Task directions :: When you reach the line in the data below that contains "Click the template settings gear icon", please start repeating lines exactly, and stop after the line that contains "Task: Click the percent style icon", repeating nothing else.

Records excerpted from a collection
* * * * * * *

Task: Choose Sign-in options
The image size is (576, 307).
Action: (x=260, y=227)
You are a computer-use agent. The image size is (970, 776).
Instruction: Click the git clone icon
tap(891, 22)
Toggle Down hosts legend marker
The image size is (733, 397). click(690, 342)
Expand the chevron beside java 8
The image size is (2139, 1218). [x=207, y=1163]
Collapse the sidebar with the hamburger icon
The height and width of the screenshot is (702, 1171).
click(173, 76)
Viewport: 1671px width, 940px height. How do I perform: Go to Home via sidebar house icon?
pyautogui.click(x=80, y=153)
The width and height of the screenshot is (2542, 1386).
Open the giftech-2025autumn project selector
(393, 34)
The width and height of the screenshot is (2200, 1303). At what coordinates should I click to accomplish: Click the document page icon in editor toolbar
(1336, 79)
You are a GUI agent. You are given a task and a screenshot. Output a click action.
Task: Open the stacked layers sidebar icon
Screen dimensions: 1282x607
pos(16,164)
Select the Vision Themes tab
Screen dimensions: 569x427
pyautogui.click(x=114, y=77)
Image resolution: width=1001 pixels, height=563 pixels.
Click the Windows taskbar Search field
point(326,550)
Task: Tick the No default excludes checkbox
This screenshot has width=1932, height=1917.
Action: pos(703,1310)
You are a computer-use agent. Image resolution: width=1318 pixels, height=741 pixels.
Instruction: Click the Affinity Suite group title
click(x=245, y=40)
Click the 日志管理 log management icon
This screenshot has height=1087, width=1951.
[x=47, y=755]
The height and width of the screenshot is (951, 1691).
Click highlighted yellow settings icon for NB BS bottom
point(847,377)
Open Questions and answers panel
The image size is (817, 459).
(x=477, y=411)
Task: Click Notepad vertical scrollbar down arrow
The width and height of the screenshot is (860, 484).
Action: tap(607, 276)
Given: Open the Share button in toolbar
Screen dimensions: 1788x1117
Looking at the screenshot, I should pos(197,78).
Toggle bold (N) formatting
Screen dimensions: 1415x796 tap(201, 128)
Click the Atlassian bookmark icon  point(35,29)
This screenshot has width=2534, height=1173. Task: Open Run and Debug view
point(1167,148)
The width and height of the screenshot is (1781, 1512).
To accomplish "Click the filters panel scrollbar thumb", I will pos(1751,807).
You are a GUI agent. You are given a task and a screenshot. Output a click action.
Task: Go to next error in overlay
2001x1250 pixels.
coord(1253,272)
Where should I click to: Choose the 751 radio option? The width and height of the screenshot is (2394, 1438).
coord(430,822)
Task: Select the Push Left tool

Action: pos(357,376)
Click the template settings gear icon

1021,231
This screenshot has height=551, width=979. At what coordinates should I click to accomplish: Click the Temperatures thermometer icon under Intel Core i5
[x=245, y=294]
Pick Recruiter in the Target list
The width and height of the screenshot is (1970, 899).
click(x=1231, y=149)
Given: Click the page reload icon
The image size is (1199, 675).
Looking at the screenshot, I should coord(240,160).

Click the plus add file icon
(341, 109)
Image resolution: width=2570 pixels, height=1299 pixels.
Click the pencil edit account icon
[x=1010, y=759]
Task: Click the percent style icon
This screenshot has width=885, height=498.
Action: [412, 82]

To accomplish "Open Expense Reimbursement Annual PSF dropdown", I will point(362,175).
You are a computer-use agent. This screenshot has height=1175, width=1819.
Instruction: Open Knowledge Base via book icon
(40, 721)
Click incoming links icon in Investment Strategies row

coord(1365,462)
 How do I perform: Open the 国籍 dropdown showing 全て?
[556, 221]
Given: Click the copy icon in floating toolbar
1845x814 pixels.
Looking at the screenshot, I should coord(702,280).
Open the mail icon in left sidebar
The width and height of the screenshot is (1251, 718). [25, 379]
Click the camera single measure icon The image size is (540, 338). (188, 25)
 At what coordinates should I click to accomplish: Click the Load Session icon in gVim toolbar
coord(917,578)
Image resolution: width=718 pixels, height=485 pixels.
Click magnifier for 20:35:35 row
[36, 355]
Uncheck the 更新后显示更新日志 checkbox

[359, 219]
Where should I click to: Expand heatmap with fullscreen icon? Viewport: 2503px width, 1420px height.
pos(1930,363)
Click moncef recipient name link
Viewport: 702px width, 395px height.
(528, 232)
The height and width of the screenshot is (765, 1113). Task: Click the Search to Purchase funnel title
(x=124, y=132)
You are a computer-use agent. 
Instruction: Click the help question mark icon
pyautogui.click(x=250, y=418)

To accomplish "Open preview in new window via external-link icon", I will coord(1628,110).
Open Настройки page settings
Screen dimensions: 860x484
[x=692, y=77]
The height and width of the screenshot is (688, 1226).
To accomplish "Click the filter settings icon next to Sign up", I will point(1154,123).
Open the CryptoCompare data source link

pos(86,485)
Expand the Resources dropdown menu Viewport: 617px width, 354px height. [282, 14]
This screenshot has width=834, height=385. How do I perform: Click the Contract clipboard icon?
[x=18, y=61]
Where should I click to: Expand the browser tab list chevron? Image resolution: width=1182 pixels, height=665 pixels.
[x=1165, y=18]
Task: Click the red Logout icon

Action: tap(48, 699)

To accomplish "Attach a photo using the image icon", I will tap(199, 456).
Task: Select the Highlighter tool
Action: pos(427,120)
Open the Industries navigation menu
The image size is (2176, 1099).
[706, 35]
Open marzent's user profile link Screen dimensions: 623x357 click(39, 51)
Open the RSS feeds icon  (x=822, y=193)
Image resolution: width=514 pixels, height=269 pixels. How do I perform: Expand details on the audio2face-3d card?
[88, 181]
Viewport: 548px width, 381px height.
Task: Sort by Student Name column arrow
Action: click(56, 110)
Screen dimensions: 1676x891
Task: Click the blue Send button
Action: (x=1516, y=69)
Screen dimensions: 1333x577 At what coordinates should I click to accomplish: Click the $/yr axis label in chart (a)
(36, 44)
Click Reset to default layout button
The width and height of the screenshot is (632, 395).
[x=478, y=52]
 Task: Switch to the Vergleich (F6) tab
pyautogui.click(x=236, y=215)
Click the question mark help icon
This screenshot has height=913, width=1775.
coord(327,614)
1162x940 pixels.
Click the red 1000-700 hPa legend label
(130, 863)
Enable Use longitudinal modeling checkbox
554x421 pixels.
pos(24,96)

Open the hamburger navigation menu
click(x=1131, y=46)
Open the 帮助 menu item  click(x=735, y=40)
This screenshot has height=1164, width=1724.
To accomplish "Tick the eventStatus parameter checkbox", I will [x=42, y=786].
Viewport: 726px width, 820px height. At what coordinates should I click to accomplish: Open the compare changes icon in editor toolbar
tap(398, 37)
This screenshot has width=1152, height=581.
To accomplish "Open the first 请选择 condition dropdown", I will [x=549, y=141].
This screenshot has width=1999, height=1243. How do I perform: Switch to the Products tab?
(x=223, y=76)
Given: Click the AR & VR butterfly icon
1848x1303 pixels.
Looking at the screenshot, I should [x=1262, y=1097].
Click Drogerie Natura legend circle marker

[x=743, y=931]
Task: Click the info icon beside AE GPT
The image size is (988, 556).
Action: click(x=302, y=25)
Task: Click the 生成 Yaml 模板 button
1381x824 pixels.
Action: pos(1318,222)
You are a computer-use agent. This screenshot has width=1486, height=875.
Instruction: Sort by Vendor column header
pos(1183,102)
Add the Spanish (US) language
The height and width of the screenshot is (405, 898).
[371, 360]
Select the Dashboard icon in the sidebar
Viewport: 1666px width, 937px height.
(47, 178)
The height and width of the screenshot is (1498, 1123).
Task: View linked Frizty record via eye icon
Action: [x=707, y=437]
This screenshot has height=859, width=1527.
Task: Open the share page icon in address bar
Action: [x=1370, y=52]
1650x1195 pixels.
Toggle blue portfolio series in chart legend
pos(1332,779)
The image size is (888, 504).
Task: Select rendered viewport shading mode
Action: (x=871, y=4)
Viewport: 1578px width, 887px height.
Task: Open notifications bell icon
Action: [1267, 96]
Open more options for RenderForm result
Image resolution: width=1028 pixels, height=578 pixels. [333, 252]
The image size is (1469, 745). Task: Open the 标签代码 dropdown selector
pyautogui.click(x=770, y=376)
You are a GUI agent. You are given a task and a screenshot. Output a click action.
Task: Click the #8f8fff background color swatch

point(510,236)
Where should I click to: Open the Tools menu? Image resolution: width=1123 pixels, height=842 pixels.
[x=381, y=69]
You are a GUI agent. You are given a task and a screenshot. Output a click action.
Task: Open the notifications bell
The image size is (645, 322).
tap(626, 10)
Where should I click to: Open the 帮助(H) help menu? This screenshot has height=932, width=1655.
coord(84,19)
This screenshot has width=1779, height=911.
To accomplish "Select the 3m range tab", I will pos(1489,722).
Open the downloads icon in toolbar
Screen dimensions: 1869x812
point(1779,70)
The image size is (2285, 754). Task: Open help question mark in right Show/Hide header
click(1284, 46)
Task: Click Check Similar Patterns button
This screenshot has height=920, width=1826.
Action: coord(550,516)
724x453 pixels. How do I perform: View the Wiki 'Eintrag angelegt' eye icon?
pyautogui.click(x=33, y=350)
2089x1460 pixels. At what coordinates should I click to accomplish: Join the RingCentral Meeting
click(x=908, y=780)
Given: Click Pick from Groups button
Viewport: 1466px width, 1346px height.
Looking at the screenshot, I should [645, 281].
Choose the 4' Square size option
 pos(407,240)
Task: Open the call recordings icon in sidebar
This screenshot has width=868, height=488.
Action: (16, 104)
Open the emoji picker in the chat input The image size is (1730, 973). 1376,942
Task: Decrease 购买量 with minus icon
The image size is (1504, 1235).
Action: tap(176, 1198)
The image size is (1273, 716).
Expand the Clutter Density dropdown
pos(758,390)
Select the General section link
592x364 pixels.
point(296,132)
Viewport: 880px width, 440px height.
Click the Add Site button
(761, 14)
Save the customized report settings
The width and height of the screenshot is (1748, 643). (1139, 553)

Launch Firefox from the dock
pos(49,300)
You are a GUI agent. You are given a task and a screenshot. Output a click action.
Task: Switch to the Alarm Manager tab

* * * * * * *

Solution for this exercise ::
Click the template settings gear icon

1021,231
This screenshot has height=551, width=979. At what coordinates should I click to accomplish: Click the Temperatures thermometer icon under Intel Core i5
[x=245, y=294]
Pick Recruiter in the Target list
The width and height of the screenshot is (1970, 899).
click(x=1231, y=149)
Given: Click the page reload icon
The image size is (1199, 675).
Looking at the screenshot, I should coord(240,160).

Click the plus add file icon
(341, 109)
Image resolution: width=2570 pixels, height=1299 pixels.
Click the pencil edit account icon
[x=1010, y=759]
Task: Click the percent style icon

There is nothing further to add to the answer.